As the amendments made to the UAPA and scrapping of Articles 35A and 370 show, we are living in an undeclared state of emergency. It may be clichéd but that does not make it less true.
It is at times such as this, that the character of a nation is tested. Those of us who care for integrity, principle and constitutional values as the citizens of India have a huge task ahead. When independence was dreamt of it must have seemed impossible. When emergency was declared it seemed to be invincible to reverse. But these victories were achieved. A similar galvanising of civil society forces is needed today to fight a government which seems to be surrendering to its autocratic urges to acquire concentrated power.
We must not forget the lessons taught by Gandhiji, in the words of Howard Zinn:
“You are saying our problem is civil disobedience, but that is not our problem.
Our problem is civil obedience.
Our problem is the numbers of people all over the world who have obeyed the dictates of their leaders of their governments and have gone to war and millions have been killed because of this obedience.
Our problem is that people are obedient all over the world, in the face of poverty and starvation and stupidity and war and cruelty.

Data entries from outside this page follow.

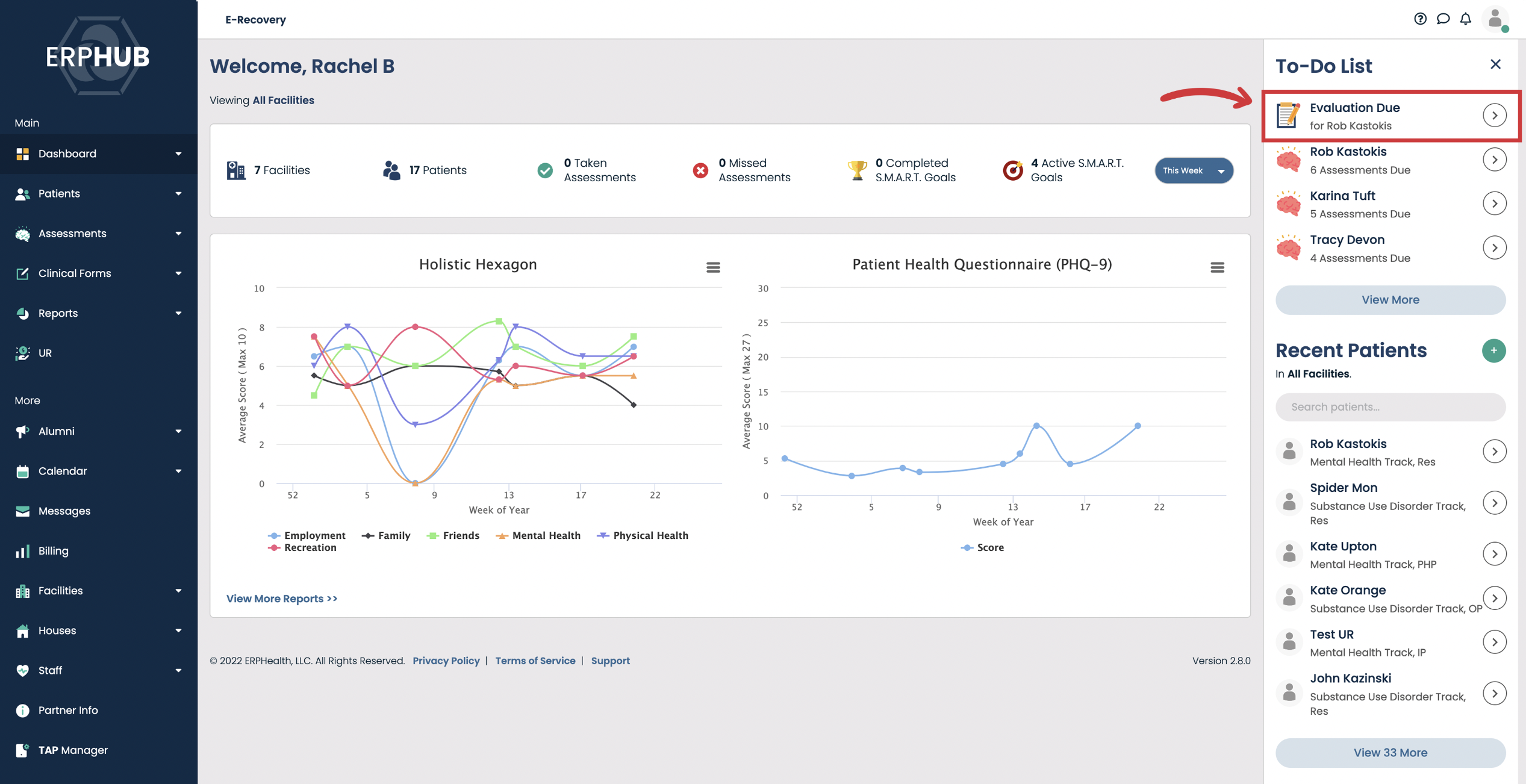Click green add patient plus icon
This screenshot has height=784, width=1526.
click(x=1493, y=350)
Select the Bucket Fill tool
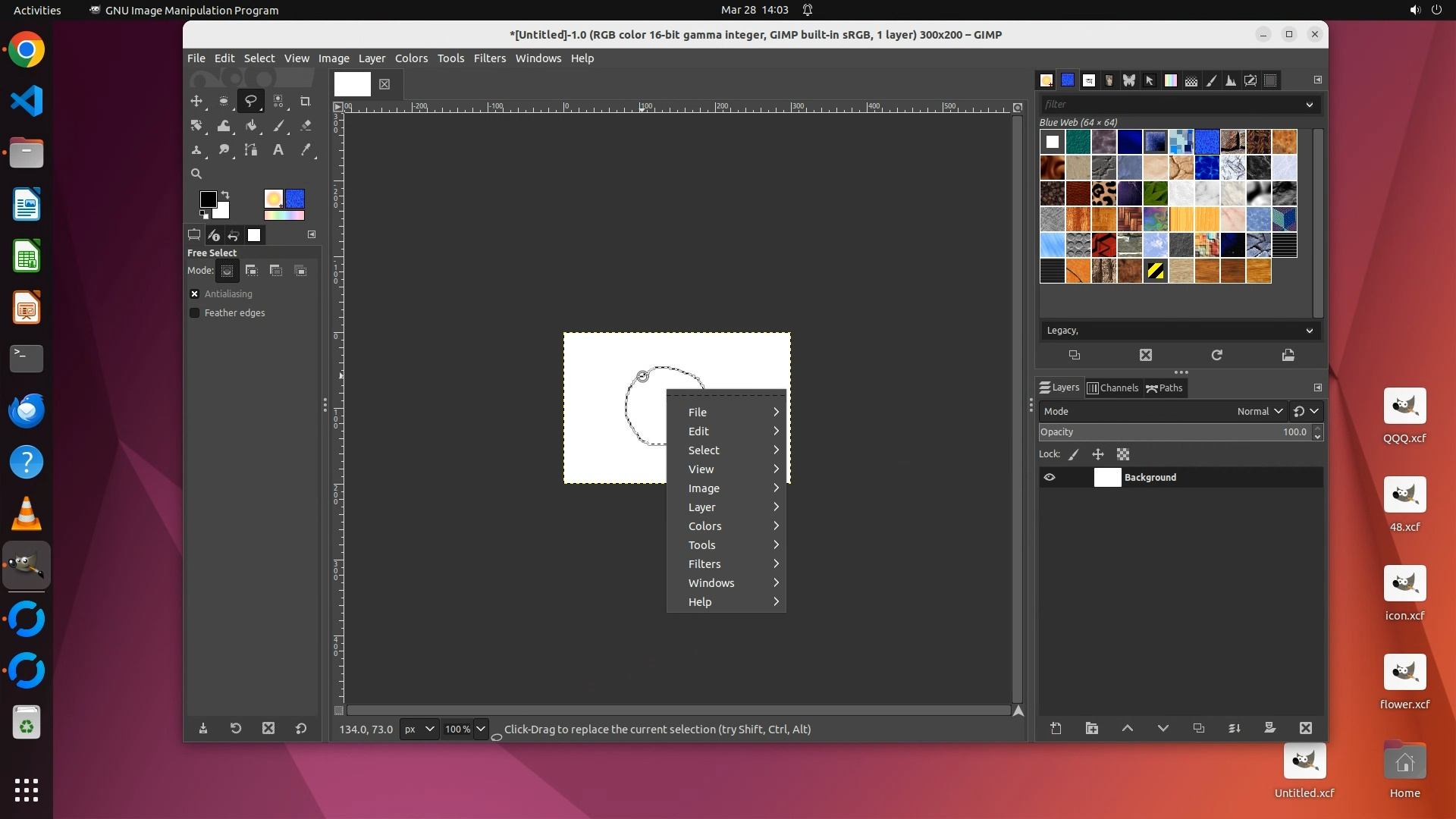 251,126
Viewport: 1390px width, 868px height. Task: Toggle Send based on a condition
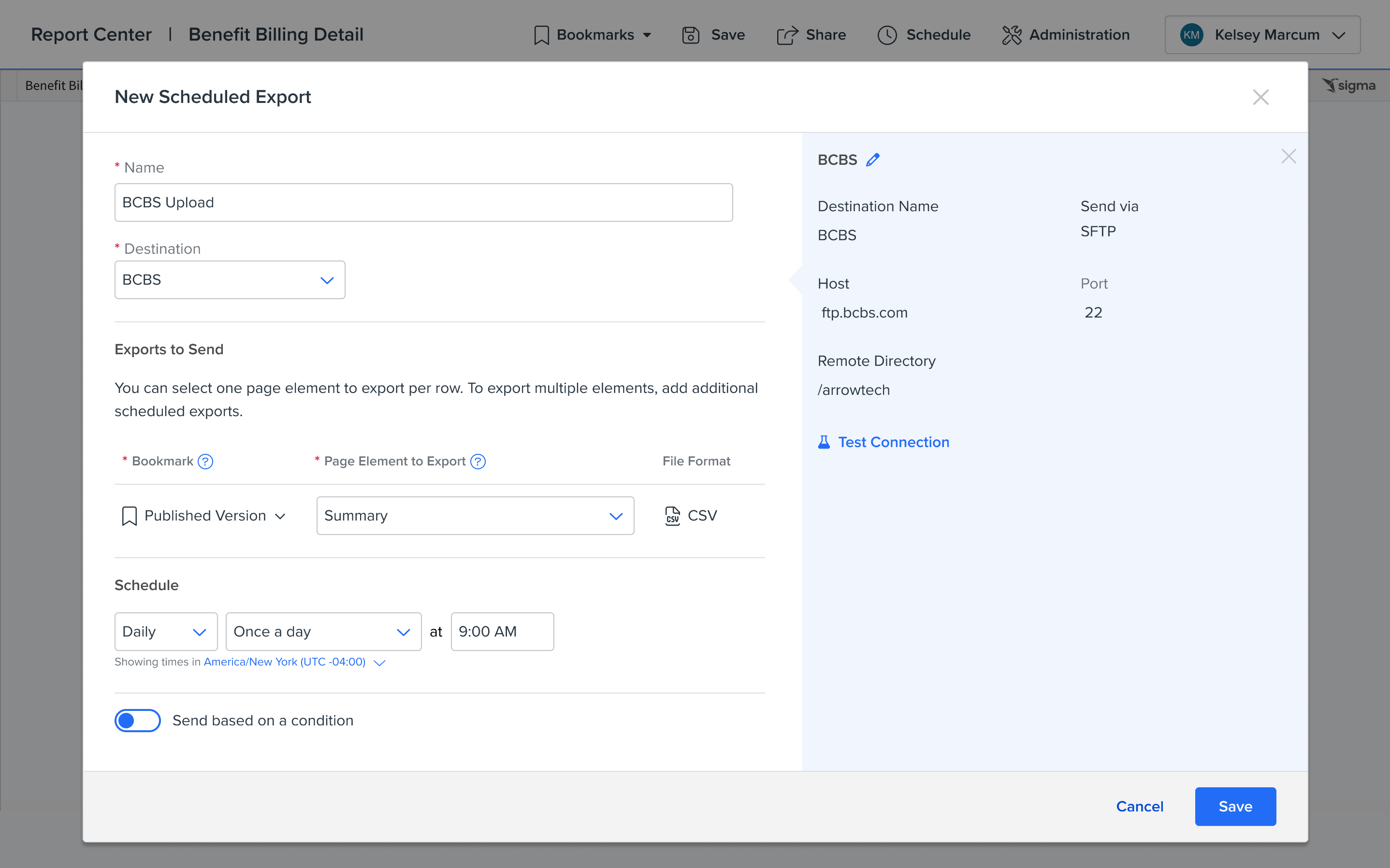(138, 721)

Our problem is that people are obedient while the jails are full of petty thieves, and all the while the grand thieves are running the country.
That’s our problem.”
We need to use freedom of thought and expression to fight the assault on these freedoms. We need to start thinking for ourselves rather than becoming prey to the narratives peddled by vested interests, and act on them. It is time to exercise our freedoms - of thought, expression and action - in order to save them.